However, of the 385 individuals with genome-wide scans, only 166 were highly informative for testing the hypothesis of the present paper, ie, global admixture through urbanisation is leading to a substantial increase of heterozygosity in human populations. We selected those 166 individuals with highly specific personal genetic histories based on their clear affiliation to one of the six subsamples, which could be ranked a priori by their predicted level of outbreeding. Eventually, the six subsamples comprised:

  1. a)

    24 individuals from Susak village, who were completely endogamous in the second ancestral generation (all four grandparents were born in the village),

  2. b)

    26 endogamous individuals from Lopar village

  3. c)

    17 endogamous individuals from Mljet village

  4. d)

    31 endogamous individuals from Komiza village

  5. e)

    33 individuals having one endogamous parent from any of the villages, and the second who immigrated into that village

  6. f)

    35 individuals who migrated into any of the four investigated villages (a–d) from mainland Croatian settlements of a size greater than 25 000 (but typically 100 000 or more) and for whom it could be confirmed that the ancestry of each of their parents differed

Our predictions of the ranking of h-values in subsamples a–d were based on their current population size (increasing from a to d), the prevalence of individuals in the village that were isonymous in the second parental generation (ie, have the same surname, specific for the village, as that of one of the parents of the mother and the father predicting consanguinity) – 96, 54, 41 and 35%, respectively; and estimated gene diversity from 26 autosomal STR markers in a random sample of 100 individuals from the four study villages (0.72, 0.74, 0.75 and 0.76, respectively).3, 15

Measurements

A total of 1184 STR markers were genotyped at the Marshfield genotyping facility in Wisconsin, USA. They were all assessed for Hardy–Weinberg equilibrium with 198 showing some evidence of departure from Hardy–Weinberg equilibrium (at P<0.05 level). We genotyped control DNA samples ‘blind’ as a means of estimating typing error and found the averaged genotype error rate to be 0.69%. Further details of the genotyping methods are given elsewhere.17

We determined values of h based on 1184 STR/indel markers by two parallel approaches. Both measures yield valid comparisons of heterozygosity across groups, as they control for differing allele frequencies across different communities.16, 17 The first approach was to measure the standardised multilocus heterozygosity (sMLH), the ratio of the proportion of the heterozygous loci of an individual to the mean heterozygosity of those loci at which the individual was typed.18, 19 Weighted averages of chromosome-based heterozygosity estimates were calculated. The scale of this measure is essentially identical to the scale of the inbreeding coefficient, but reversed in sign.

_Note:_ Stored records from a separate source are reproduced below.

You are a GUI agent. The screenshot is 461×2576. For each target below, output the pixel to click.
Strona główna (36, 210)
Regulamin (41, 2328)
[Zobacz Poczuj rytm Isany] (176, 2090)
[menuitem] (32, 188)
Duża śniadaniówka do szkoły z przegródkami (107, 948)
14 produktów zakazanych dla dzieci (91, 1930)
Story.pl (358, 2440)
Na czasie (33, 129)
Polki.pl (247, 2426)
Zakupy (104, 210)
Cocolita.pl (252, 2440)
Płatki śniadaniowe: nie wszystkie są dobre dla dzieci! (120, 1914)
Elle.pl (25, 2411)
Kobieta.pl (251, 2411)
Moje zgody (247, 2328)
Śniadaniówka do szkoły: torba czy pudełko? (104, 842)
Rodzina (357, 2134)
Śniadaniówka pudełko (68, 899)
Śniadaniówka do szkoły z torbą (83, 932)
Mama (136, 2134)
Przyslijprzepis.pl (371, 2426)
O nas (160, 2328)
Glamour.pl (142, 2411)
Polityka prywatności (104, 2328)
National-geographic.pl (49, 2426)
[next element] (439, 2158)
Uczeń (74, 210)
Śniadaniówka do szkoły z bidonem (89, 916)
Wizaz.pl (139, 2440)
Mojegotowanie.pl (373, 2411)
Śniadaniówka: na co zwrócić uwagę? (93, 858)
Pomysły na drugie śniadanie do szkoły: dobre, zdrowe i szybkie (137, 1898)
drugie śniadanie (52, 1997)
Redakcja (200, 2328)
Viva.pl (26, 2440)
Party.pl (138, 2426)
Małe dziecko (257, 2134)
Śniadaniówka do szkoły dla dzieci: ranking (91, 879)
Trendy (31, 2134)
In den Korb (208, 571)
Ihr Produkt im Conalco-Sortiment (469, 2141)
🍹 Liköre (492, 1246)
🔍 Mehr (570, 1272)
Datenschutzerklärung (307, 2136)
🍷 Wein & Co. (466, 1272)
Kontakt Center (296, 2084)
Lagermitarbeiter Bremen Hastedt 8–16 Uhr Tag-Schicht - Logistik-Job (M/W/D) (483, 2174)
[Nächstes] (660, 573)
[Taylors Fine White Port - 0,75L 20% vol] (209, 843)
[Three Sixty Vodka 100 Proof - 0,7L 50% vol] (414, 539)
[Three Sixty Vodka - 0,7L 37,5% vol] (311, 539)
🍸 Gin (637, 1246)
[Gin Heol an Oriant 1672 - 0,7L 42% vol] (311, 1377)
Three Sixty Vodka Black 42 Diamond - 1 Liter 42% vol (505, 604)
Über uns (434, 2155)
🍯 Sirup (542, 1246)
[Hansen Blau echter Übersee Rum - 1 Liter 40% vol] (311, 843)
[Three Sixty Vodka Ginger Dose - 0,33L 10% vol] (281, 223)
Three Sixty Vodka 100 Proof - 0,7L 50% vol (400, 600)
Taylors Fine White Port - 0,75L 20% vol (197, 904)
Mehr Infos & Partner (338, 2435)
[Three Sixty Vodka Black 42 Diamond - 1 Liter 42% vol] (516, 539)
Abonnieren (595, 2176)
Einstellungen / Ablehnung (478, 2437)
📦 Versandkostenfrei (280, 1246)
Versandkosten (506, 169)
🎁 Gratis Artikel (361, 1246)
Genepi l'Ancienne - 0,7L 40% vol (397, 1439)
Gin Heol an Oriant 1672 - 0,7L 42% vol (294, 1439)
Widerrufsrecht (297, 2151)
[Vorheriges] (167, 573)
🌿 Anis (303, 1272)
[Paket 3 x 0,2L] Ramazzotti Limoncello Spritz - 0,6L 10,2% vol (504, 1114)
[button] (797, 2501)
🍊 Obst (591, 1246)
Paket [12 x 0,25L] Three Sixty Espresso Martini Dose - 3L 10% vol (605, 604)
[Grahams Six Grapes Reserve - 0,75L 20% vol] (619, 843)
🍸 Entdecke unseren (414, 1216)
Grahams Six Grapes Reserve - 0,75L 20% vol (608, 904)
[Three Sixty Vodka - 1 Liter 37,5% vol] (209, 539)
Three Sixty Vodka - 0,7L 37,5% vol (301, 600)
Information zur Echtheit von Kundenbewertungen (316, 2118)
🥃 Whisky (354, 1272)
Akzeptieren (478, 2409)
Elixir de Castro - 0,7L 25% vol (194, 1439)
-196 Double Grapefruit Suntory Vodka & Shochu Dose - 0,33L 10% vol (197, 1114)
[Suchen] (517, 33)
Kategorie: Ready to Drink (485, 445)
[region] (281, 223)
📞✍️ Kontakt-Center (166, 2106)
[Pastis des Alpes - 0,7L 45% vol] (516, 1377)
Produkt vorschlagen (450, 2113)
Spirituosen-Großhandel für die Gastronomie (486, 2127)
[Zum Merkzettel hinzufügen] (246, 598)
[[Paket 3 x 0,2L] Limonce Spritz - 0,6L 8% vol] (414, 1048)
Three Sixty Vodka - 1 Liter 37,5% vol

The second approach, denoted as FA, estimated the excess of homozygosity over Hardy–Weinberg expectation, with greater weight being given to homozygotes at loci with lower expected homozygosity. We have described this method in detail in Carothers et al.16 The variance of FA was estimated from the spread of each individual's 22 separate autosomal values, weighted by the number of markers per autosome. Estimates take negative values when homozygosity is lower than Hardy–Weinberg expectation. FA values correspond exactly to inbreeding coefficients of individuals based on observed allelic frequencies except that, as we explained in detail in our previous work,16, 17 the origin (zero-point) on this scale is arbitrary.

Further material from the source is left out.